Wer nichts vorführt, muss Eintritt zahlen, 1000 Yen, habe ich gehört. Also wird sich die Zuschauermenge in Grenzen halten, die in erster Linie sowieso aus den Gastfamilien bestehen wird, die die ihnen zugeteilten Studenten kennen lernen wollen. Und wenn das Wetter schlecht wird, kommen wohl noch weniger Leute, weil das Kulturfest zum Großteil im Freien stattfinden soll. Sawada-sensei rechnet mit etwa 200 Personen im Zuschauerraum.
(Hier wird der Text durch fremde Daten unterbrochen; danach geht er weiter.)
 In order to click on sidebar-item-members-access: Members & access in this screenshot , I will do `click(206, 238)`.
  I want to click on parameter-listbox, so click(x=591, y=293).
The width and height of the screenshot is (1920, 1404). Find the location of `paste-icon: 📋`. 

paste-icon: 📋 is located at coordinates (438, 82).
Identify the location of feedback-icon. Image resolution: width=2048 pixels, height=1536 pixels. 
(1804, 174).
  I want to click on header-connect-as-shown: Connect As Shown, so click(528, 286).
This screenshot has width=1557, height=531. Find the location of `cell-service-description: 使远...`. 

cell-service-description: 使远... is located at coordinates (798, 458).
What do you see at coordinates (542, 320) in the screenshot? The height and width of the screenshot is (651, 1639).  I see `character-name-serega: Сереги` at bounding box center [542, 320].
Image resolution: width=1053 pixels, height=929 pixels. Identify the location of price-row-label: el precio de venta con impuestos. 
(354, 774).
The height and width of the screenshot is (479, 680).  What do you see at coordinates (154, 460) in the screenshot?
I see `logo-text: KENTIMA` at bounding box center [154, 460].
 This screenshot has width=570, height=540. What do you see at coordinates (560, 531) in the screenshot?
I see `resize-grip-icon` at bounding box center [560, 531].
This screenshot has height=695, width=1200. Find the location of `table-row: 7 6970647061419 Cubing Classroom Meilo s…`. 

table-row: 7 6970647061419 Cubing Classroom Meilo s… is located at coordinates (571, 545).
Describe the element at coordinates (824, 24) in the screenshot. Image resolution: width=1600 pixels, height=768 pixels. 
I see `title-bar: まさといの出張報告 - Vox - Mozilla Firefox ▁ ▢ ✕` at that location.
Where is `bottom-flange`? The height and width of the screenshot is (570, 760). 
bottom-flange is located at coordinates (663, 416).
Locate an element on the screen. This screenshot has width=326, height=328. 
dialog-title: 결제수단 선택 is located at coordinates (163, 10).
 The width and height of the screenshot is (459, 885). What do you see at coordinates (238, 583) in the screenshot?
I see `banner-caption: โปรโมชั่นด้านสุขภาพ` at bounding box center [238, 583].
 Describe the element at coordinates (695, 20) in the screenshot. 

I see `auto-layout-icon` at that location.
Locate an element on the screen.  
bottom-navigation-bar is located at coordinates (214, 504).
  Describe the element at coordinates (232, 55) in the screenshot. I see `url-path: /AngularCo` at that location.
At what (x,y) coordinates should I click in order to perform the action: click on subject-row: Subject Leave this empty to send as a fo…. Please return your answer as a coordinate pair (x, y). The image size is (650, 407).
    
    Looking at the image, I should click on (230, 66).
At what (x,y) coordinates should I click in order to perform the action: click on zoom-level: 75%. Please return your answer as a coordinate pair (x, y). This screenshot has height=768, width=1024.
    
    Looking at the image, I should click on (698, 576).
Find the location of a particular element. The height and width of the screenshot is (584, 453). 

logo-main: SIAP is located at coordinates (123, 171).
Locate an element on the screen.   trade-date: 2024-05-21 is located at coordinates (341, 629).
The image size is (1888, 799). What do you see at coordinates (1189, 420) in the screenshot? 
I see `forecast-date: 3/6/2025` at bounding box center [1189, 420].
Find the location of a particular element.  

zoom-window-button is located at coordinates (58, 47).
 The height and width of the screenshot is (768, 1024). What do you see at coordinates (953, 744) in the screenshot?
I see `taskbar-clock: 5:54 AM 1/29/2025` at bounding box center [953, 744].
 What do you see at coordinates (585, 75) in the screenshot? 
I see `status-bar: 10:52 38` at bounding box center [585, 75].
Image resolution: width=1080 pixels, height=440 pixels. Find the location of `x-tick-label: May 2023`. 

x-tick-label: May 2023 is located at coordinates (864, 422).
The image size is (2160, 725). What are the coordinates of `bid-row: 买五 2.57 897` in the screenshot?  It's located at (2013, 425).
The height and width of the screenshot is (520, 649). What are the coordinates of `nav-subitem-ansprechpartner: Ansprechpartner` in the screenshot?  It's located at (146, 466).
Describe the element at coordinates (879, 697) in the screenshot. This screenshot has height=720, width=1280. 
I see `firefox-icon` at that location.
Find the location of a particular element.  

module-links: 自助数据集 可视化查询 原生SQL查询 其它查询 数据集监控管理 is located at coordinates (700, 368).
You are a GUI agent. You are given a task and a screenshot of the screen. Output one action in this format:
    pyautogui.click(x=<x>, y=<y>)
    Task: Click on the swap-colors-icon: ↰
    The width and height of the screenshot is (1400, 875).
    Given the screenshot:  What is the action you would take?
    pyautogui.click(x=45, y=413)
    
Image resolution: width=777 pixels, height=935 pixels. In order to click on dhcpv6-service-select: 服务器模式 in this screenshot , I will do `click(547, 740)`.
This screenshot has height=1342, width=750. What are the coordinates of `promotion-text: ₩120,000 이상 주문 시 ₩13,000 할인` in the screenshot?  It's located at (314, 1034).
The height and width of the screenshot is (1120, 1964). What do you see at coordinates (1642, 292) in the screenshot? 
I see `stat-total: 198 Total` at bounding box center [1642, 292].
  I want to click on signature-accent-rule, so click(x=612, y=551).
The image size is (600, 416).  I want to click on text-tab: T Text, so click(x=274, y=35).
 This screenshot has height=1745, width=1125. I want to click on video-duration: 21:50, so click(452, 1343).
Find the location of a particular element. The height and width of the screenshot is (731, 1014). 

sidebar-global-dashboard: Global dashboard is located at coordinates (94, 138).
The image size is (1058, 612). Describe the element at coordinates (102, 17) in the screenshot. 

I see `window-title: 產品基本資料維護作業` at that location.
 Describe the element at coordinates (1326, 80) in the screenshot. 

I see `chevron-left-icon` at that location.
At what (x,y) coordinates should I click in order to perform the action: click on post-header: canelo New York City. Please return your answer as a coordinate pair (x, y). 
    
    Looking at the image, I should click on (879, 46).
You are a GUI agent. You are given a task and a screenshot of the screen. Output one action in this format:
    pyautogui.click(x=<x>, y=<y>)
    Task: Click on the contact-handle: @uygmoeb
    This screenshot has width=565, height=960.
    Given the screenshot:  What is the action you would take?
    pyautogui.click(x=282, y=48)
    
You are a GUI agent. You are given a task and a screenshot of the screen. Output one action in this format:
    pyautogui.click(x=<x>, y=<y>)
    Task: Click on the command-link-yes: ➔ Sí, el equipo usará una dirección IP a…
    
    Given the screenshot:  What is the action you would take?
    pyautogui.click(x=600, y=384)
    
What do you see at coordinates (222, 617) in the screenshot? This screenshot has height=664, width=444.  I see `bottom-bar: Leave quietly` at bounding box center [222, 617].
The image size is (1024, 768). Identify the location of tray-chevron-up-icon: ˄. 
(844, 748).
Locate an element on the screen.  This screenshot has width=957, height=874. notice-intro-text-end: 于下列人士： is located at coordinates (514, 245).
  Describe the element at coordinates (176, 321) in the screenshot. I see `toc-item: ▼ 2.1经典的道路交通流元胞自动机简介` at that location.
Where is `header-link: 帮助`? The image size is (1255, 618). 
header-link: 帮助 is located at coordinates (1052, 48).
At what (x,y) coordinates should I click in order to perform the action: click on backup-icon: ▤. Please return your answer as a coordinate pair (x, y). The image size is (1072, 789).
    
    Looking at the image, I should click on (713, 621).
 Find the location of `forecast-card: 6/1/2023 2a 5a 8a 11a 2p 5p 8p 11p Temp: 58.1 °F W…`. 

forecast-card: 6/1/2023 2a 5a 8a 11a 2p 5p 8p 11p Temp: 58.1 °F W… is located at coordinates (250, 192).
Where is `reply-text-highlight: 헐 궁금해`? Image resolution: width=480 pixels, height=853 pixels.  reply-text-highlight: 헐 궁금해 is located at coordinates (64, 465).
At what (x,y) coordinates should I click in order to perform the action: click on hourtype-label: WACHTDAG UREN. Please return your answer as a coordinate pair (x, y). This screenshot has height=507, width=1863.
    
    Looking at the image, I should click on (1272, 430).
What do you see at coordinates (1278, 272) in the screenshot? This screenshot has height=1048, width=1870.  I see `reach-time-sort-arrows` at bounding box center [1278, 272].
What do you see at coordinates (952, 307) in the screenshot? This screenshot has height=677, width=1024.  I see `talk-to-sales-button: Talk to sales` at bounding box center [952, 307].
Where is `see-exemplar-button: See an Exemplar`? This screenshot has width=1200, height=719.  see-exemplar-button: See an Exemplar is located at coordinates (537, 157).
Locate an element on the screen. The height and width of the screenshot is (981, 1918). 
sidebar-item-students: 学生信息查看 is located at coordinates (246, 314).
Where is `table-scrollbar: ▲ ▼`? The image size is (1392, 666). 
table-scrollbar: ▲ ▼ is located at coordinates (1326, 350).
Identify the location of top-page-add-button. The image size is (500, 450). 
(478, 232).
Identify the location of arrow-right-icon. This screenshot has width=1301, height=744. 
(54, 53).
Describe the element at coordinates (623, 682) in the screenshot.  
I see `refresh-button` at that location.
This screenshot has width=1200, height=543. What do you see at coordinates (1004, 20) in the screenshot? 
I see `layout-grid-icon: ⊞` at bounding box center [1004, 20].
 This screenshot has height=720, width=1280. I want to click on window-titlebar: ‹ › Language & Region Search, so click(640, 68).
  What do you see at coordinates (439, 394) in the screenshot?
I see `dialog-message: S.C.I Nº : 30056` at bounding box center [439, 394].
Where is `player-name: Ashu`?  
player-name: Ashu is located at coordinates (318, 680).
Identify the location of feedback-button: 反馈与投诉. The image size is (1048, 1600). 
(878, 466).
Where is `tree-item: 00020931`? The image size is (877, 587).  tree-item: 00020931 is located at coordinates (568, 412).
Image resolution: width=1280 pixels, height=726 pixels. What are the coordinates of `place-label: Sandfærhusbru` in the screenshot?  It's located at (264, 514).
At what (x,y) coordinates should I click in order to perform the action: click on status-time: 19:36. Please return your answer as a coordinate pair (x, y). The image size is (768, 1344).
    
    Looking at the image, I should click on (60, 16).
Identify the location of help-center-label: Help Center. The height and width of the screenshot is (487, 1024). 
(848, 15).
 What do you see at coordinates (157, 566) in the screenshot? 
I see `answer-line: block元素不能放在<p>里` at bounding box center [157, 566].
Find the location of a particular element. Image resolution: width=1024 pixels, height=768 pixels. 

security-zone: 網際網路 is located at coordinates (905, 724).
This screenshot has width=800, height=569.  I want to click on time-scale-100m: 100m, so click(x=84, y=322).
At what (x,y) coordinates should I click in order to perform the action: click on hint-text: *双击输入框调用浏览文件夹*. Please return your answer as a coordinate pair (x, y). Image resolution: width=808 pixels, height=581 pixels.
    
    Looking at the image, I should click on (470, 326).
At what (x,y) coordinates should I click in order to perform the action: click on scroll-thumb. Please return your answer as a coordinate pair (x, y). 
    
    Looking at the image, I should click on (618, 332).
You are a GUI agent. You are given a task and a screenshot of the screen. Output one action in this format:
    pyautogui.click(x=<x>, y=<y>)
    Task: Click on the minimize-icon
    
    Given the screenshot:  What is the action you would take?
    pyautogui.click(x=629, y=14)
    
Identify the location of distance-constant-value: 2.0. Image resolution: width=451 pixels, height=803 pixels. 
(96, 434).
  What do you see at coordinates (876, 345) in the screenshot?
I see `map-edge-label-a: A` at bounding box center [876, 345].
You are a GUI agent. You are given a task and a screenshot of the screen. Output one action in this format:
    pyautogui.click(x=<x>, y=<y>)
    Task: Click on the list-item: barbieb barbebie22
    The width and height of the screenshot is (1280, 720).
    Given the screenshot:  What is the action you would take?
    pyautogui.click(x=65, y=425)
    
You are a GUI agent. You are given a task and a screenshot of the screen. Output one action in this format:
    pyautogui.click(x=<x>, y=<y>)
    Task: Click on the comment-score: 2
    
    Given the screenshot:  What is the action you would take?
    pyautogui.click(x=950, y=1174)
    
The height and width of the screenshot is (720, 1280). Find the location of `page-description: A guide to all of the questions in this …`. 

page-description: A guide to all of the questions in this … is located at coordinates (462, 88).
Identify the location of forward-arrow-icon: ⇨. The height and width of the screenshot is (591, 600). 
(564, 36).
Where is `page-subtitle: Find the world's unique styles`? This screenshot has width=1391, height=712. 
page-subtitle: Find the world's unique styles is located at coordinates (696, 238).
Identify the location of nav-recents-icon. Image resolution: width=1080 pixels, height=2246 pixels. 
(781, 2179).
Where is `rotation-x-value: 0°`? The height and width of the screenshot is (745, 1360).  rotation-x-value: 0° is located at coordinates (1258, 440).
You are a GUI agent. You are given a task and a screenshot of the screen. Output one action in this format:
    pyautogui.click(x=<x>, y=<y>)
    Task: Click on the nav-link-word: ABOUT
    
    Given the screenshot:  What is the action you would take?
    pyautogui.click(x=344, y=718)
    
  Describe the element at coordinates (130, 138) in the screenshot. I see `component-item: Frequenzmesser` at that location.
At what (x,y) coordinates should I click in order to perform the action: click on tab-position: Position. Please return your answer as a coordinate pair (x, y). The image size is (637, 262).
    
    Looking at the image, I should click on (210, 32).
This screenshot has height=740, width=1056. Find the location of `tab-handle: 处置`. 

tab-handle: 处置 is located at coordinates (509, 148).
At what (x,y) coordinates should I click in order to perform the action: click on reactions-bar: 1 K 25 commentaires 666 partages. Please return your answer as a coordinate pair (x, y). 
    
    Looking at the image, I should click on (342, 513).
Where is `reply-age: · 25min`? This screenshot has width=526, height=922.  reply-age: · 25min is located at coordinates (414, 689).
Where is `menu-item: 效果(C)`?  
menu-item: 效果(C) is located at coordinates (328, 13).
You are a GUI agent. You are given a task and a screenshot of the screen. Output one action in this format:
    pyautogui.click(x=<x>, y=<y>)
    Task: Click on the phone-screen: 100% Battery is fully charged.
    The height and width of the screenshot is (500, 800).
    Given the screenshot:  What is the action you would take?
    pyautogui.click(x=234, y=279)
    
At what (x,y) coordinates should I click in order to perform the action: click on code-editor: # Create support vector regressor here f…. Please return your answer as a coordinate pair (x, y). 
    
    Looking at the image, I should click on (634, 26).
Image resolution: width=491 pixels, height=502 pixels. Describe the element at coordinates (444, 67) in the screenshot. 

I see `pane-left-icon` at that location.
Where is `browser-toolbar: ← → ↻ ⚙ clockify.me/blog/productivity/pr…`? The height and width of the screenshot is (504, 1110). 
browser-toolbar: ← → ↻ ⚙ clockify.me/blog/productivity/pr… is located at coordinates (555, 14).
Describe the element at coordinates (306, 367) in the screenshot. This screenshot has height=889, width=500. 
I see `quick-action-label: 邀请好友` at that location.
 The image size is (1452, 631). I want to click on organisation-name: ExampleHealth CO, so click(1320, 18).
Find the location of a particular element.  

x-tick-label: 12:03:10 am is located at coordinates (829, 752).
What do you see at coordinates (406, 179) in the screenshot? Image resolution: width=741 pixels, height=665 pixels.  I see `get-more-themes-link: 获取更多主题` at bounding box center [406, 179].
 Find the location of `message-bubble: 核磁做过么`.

Am Abend kommt ein Einschreiben, wie bestellt. Der Postservice ist toll hier. Man muss verpasste Briefe nicht auf der Post abholen, sondern schreibt auf einen Benachrichtigungszettel, wann man Zeit hat, und wirft ihn in den nächsten Briefkasten. Zum ausgesuchten Termin erscheint dann der Briefträger (bis Abends um 21:00!) und bringt die Post vorbei. Das gilt allerdings (leider) nicht für Pakete. Die muss man persönlich auf der Hauptpost abholen, wie in der alten Heimat.

Der Fernseher bleibt heute aus, weil noch einige Hausaufgaben zu machen sind, und die Kanji für morgen sollten ein wenig besser sitzen, als sie das bisher tun. Gegen Mitternacht kann ich dann endlich dahinsinken und schlafen.